Clay vuelve la cabeza. Ve los géiseres de luz verde, ve las potentes nalgas del abandonado dios. La tierra tiembla con los nuevos gritos de la deidad. Las lágrimas se desatan en los ojos de Clay. Un alocado impulso le domina: Clay hace la señal de la Cruz como si se encontrara ante un altar sagrado. Su gesto le sorprende a él mismo, porque nunca se ha considerado cristiano. Pero a pesar de todo, el acto de sumisión está hecho, y el esbozo de los rápidos movimientos de la mano de Clay se demora, reluce en el aire ante sus ojos. Instantes después la montaña-rana chilla otra vez, de modo más terrible.

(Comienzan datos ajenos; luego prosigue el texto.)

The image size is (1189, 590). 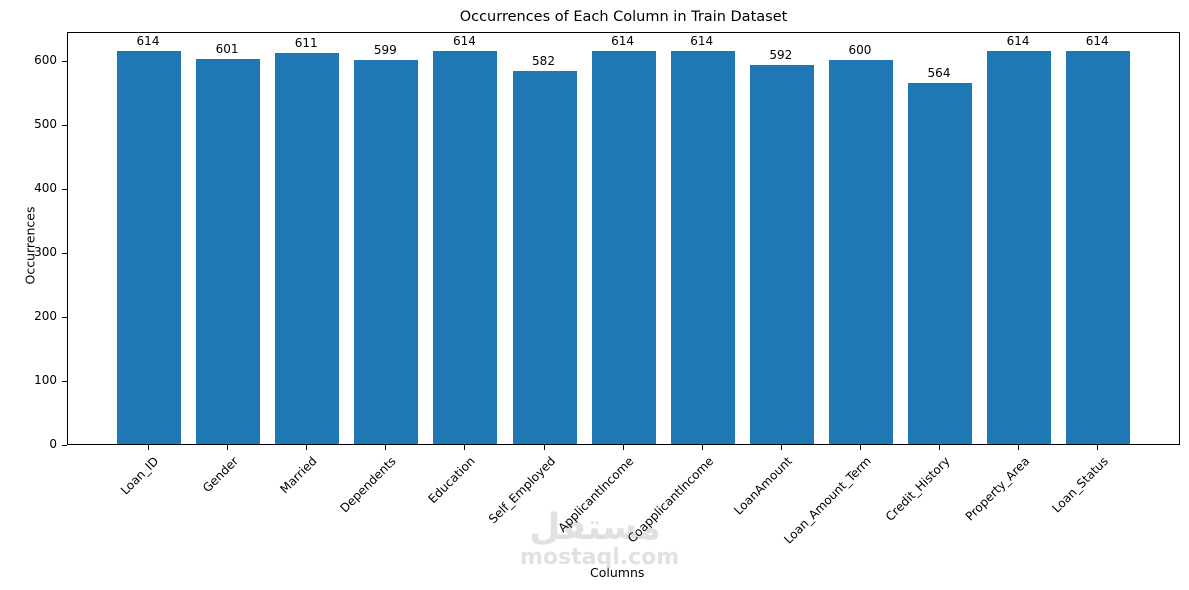 I want to click on bar-value-label: 599, so click(x=385, y=50).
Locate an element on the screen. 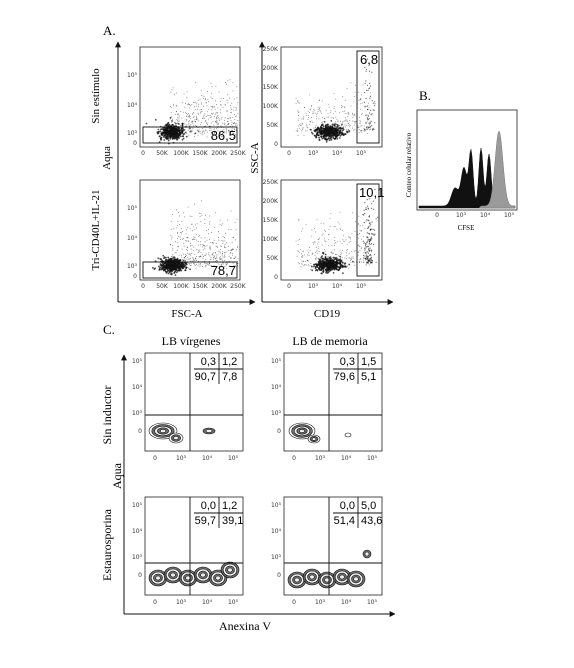  gate-a1 is located at coordinates (190, 135).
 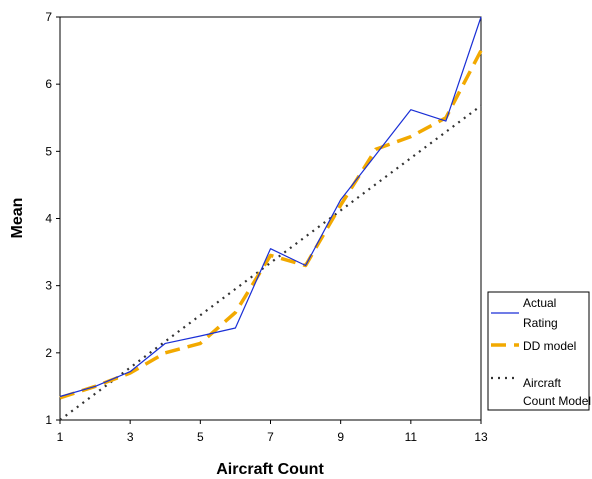 I want to click on x-tick-label: 1, so click(x=60, y=437).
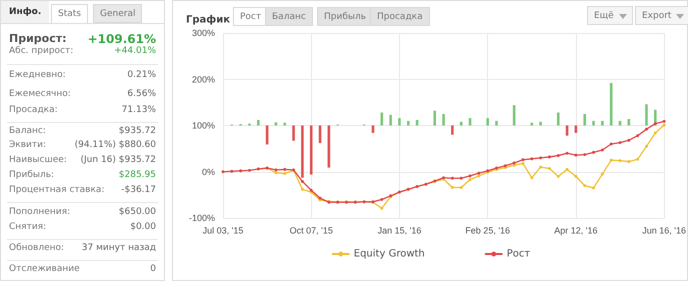 The height and width of the screenshot is (283, 688). Describe the element at coordinates (208, 172) in the screenshot. I see `y-tick-label: 0%` at that location.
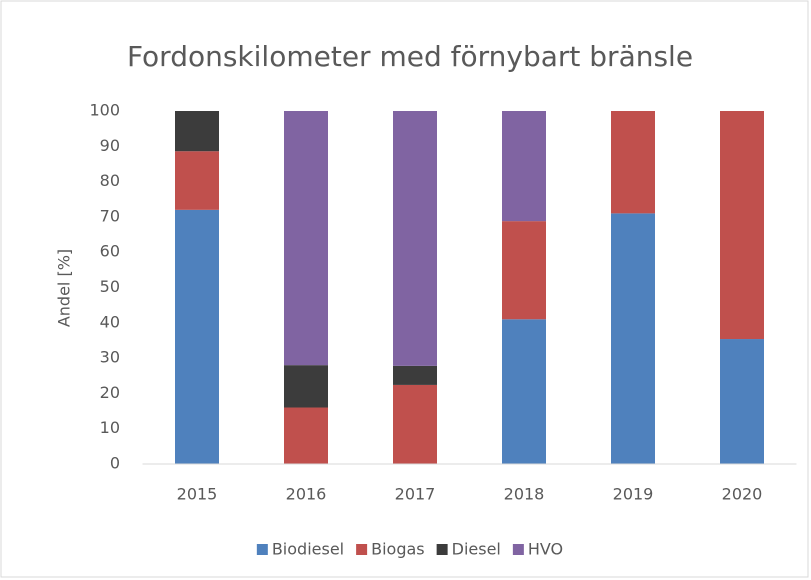  What do you see at coordinates (110, 180) in the screenshot?
I see `y-tick-label: 80` at bounding box center [110, 180].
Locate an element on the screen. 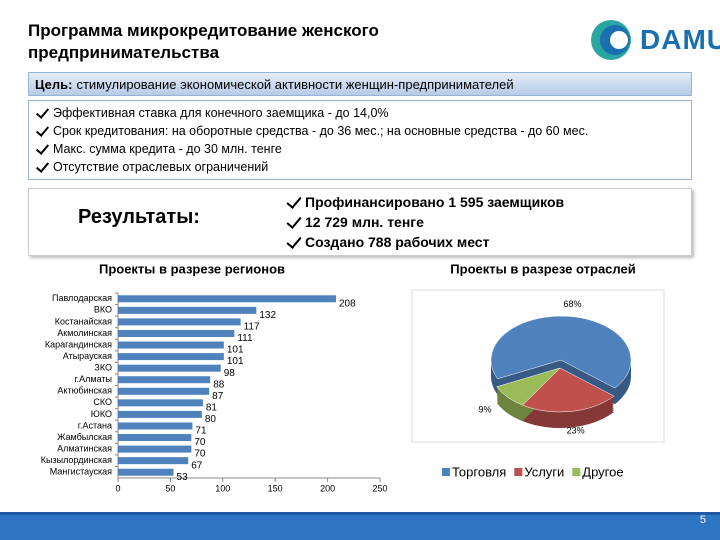  result: 12 729 млн. тенге is located at coordinates (425, 222).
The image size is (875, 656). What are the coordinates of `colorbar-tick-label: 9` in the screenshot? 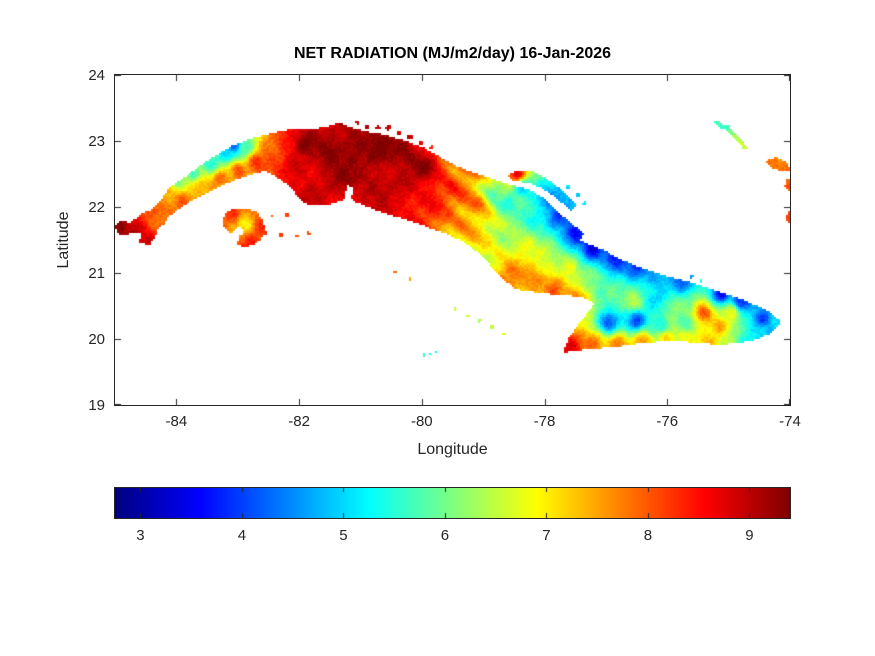 It's located at (750, 536).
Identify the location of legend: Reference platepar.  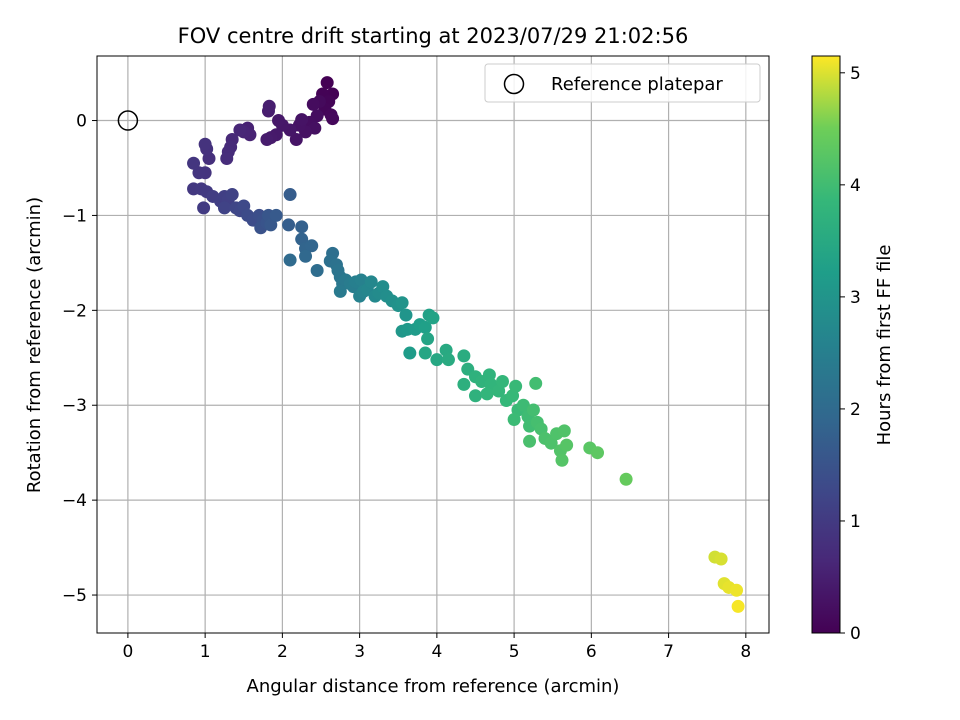
(622, 83).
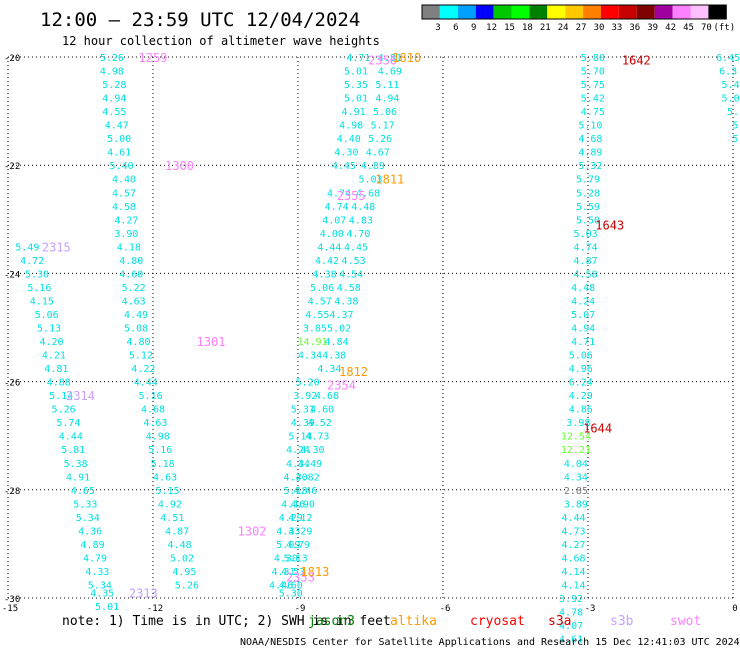 Image resolution: width=740 pixels, height=650 pixels. Describe the element at coordinates (339, 330) in the screenshot. I see `data-point-label: 5.02` at that location.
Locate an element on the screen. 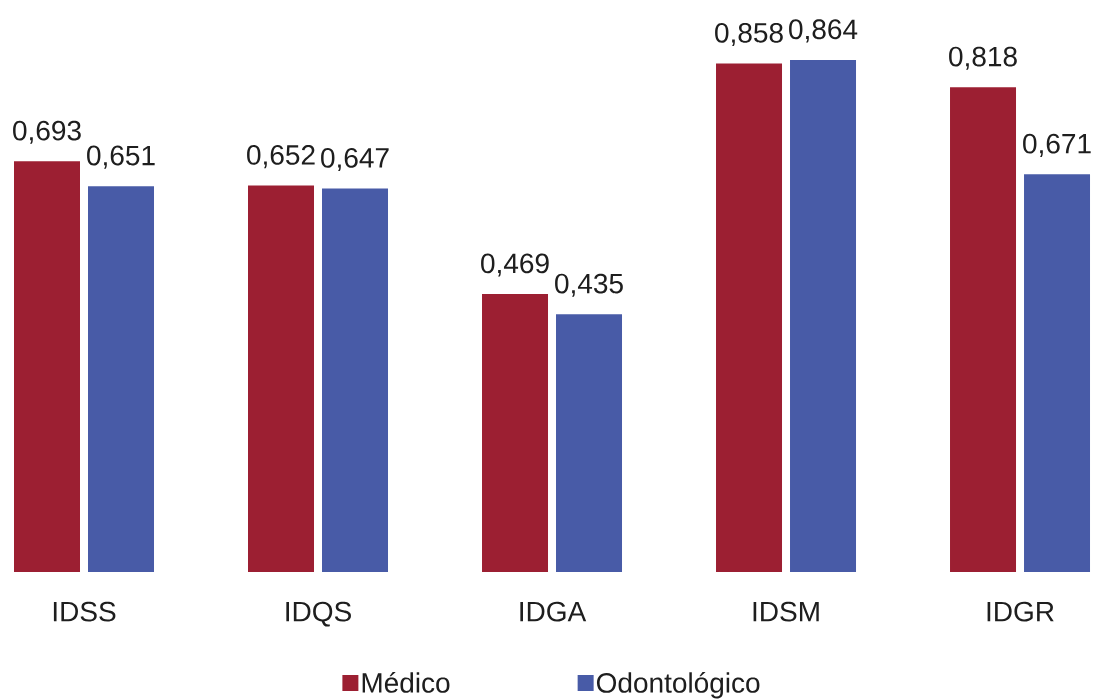 This screenshot has width=1105, height=699. legend-label: Médico is located at coordinates (406, 682).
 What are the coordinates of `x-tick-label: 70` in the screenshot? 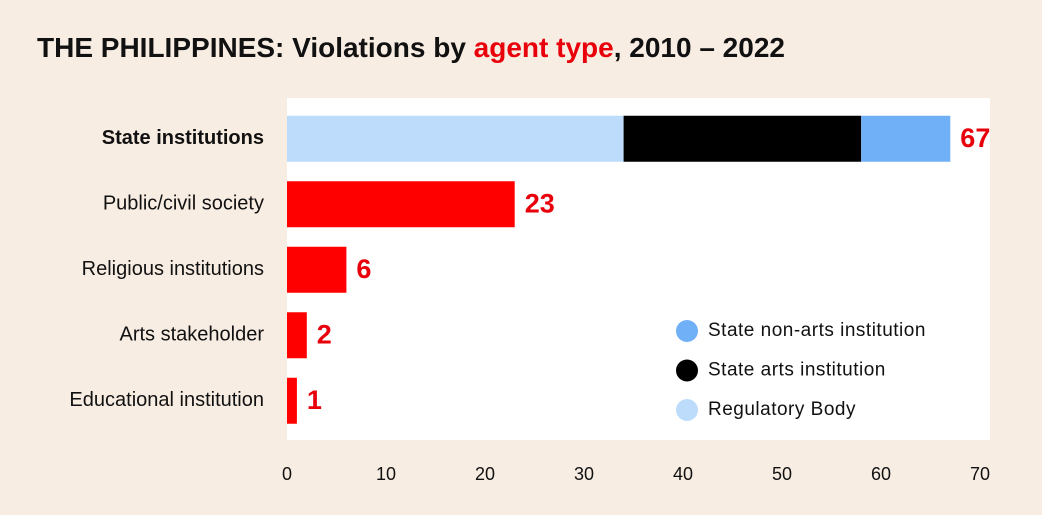 It's located at (980, 474).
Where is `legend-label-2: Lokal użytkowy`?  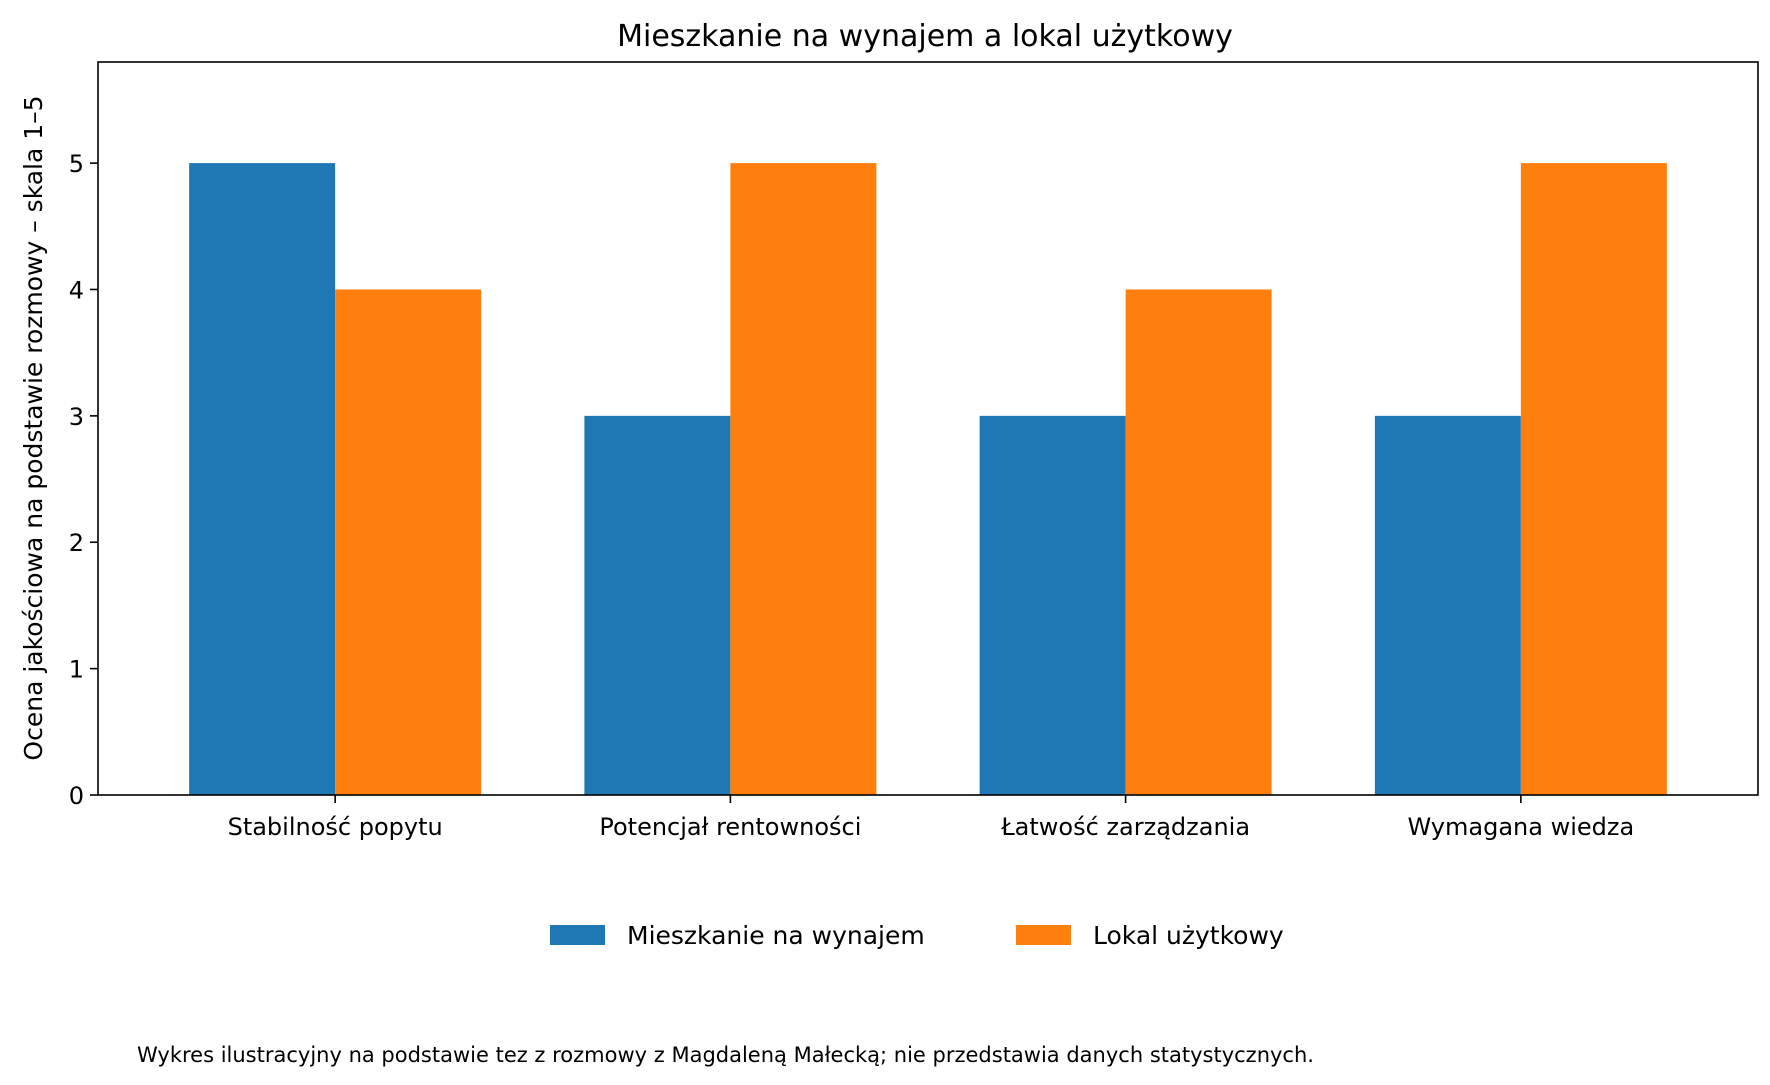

Se inician desprendimientos; caen rocas en estruendosos aludes; la fulgurante corteza de vidrio del valle se parte en cien puntos al ceder ocultas fallas. Sobre ese monstruoso retumbo de bajo llega, de nuevo, el agudísimo sollozo de Mal, y las risas resuenan en el cielo. El miedo envuelve a Clay. No puede moverse. Se riega los pies con su cálida orina. Aguarda un inminente temblor de tierra. Varias manos aferran sus muñecas: Ninameen, Ti, Bril.
—Vamos —le dicen sin cesar—. Vamos, vamos.
Y se lo llevan en volandas mientras los primeros rayos de la mañana se deslizan como marea que vuelve.